» What to work on: Leave out the pictures, and quote exactly the lines running from the one with "The image size" through the last line of the entries below.

★ ★ ★ ★ ★

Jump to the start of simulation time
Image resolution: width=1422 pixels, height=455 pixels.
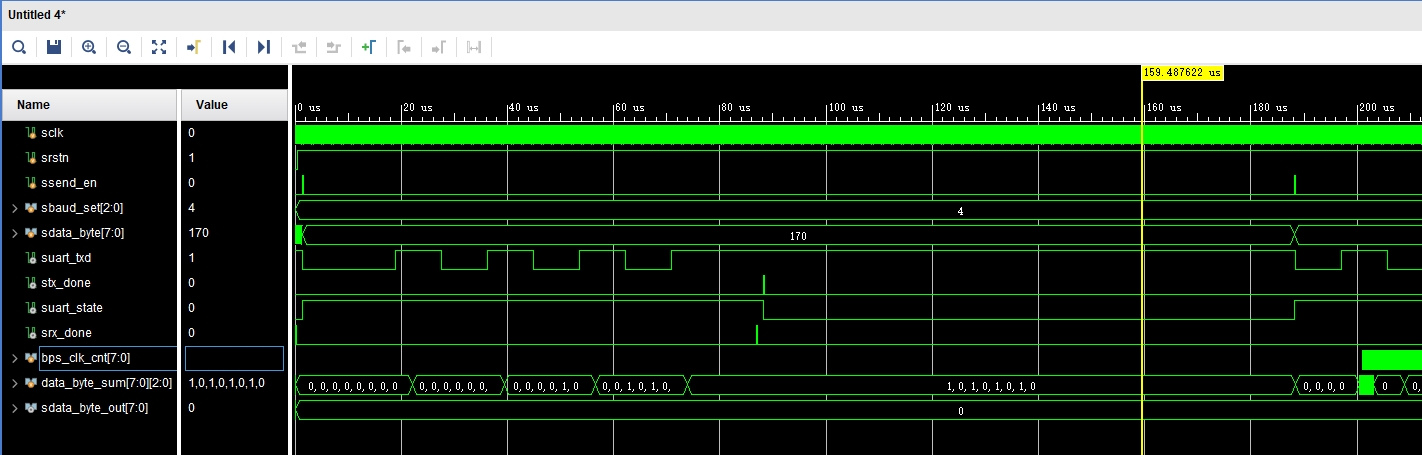pos(229,47)
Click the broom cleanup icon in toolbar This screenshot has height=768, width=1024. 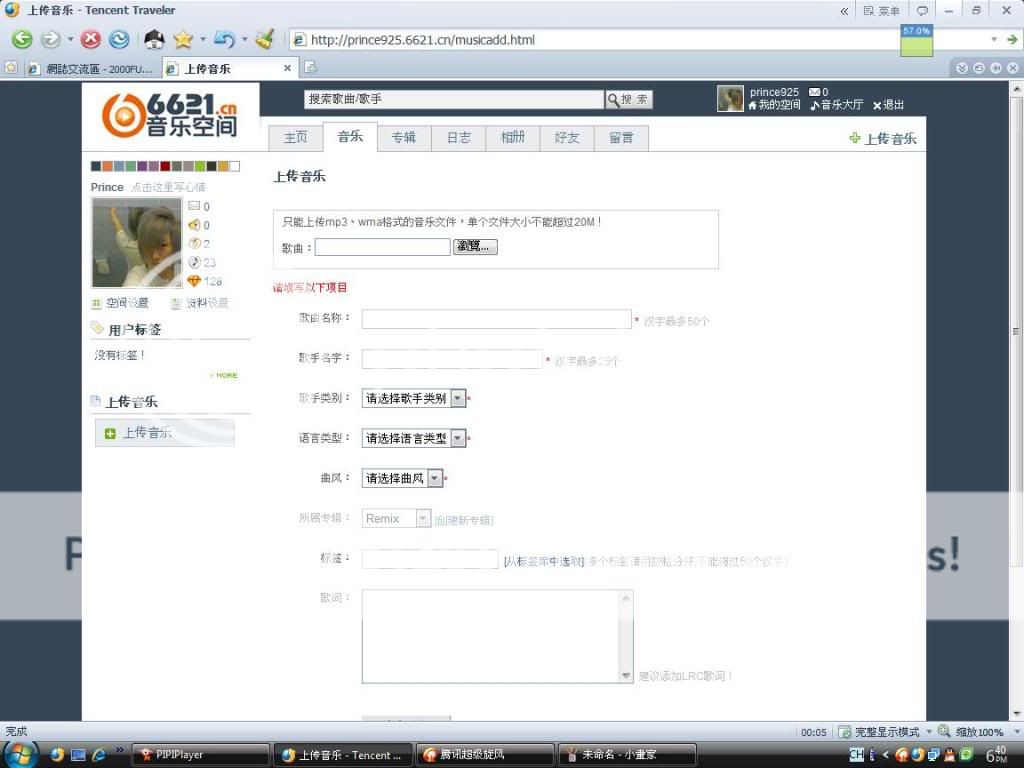[264, 40]
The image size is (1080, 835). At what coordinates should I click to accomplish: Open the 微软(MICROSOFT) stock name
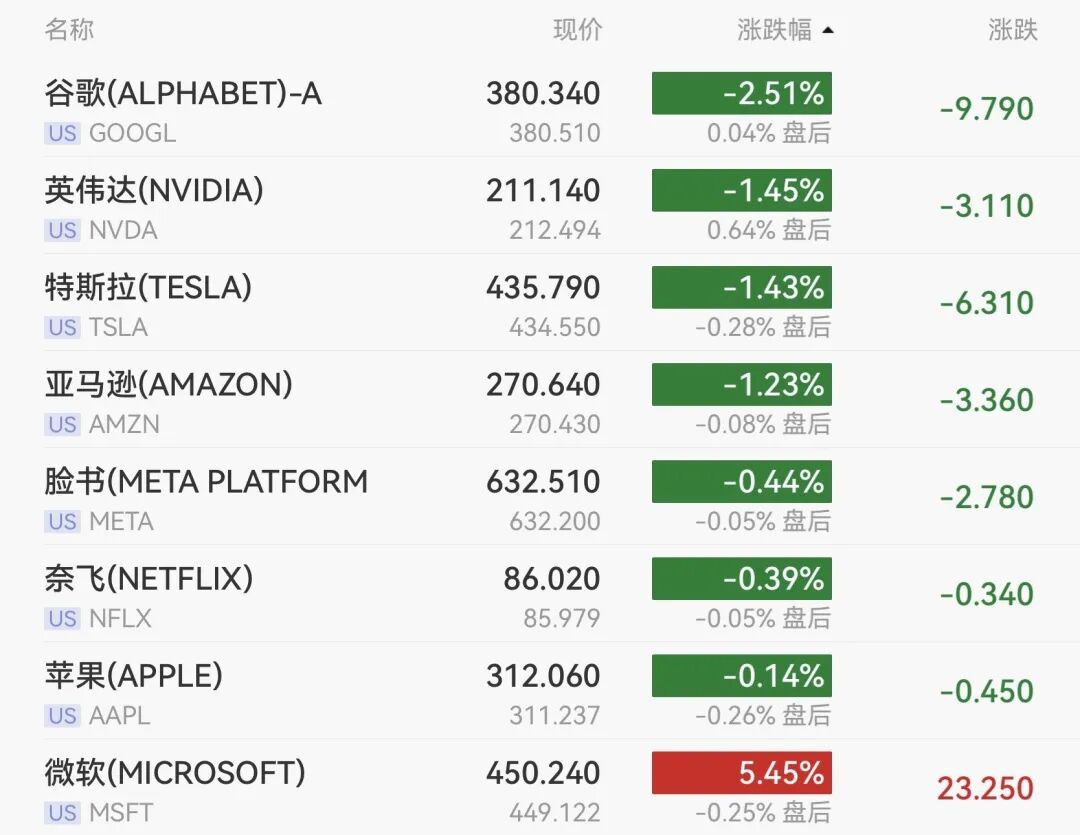pos(175,773)
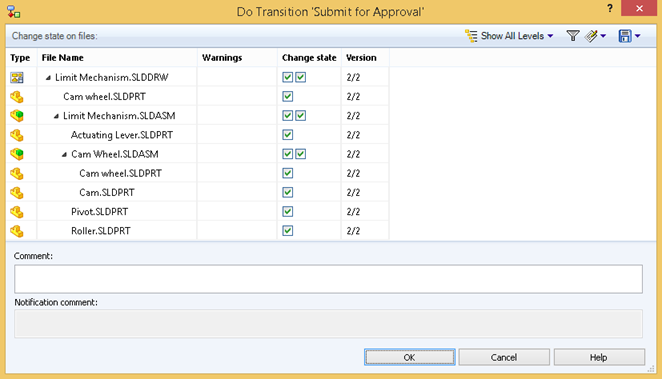This screenshot has height=379, width=662.
Task: Toggle Change state checkbox for Cam.SLDPRT
Action: coord(288,192)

★ ★ ★ ★ ★

» Expected answer:
The image size is (1080, 835). At what coordinates should I click to accomplish: Open the 微软(MICROSOFT) stock name
pos(175,773)
This screenshot has height=379, width=662.
Task: Toggle Change state checkbox for Cam.SLDPRT
Action: coord(288,192)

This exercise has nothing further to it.